The JuRa stands out as the most innovative component of the Juventas payload, marking the first-ever radar sounding into an asteroid and providing unprecedented insights into its internal structure. Developed collaboratively by us (FSatCom), IPAG in France, EmTroniX in Luxembourg, TUD in Germany and Astronika in Poland, JuRa is highly miniaturized instrument measuring just 9.5×9.5×9.5 cm fitting within a single CubeSat unit and representing the smallest radar system ever flown in space. It operates at low carrier frequency of 60 MHz, allowing deep penetration into the asteroid’s subsurface, potentially up to 100 m depending on the material’s consistency. The radar employs a synthetic aperture design (SAR), transmitting coded signals multiple times to compensate for its limited power consumption. The slow orbital speeds of only a few centimetres per second enable improving the signal-to-noise ratio and 3D reconstruction of radar scans on Earth. JuRa is connected to deployable 1.5 m long perpendicular dipoles by RF switches performing fast transmitter and receiver and wave polarisation switching to gather even more information from the reflected signal. Radar’s resolution is approximately 15 m, sufficient to distinguish between a solid monolith and loosely bound rubble pile, which has critical implications for understanding esteroid formation, Solar system evolution, and planetary defence strategies. It draws heritage from the CONSERT radar on ESA’s Rosetta mission to comet 67P/Churyumov-Gerasimenko, but is adapted for the asteroid environment with radiation-hardened components and software-defined radio (SDR) for signal processing.

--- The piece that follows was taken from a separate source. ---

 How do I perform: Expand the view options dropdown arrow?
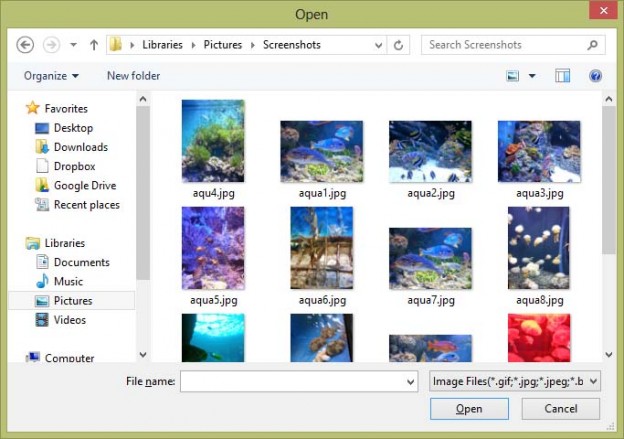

FSatCom developed the signal processing IP core for JuRa, the key FPGA module responsible for all-real time radar signal processing. The module sequentially generates modulated signal for X and Y polarizations from configurable pseudo-random (PN) sequence with selectable symbol rate (nominal 20 MHz bandwidth). The transmitted pulse can be window-shaped and filtered upon scientific requirements. Thanks to the very slow relative motion in orbit the reflected signal’s SNR can be improved by heavy accumulation on the receiving side. The receiver section in the IP core coherently accumulates thousands of pulses. Downconversion uses a digital IQ mixer combined with a configurable polyphase decimating filter and successive adaptive framing reduces the sample bit width to compress data volume. The sounding typically consists of bursts of several thousands of PN-based pulses triggered by an internal sequencer which synchronizes receive operations as well and manages RF hardware such as switches and attenuators.

Because JuRa operates in a radiation-harsh environment of deep-space, key control paths are protected against Single Event Effects (SEE) within the IP core in addition to general FPGA radiation protection mechanisms. SEE may corrupt acquired data which generally leads to need of re-sounding, as well as cause harmful missconfiguration of critical RF hardware where protection is inevitable. The configuration memory is protected with continuous parity check and sensitive control logic is triplicated with TMR.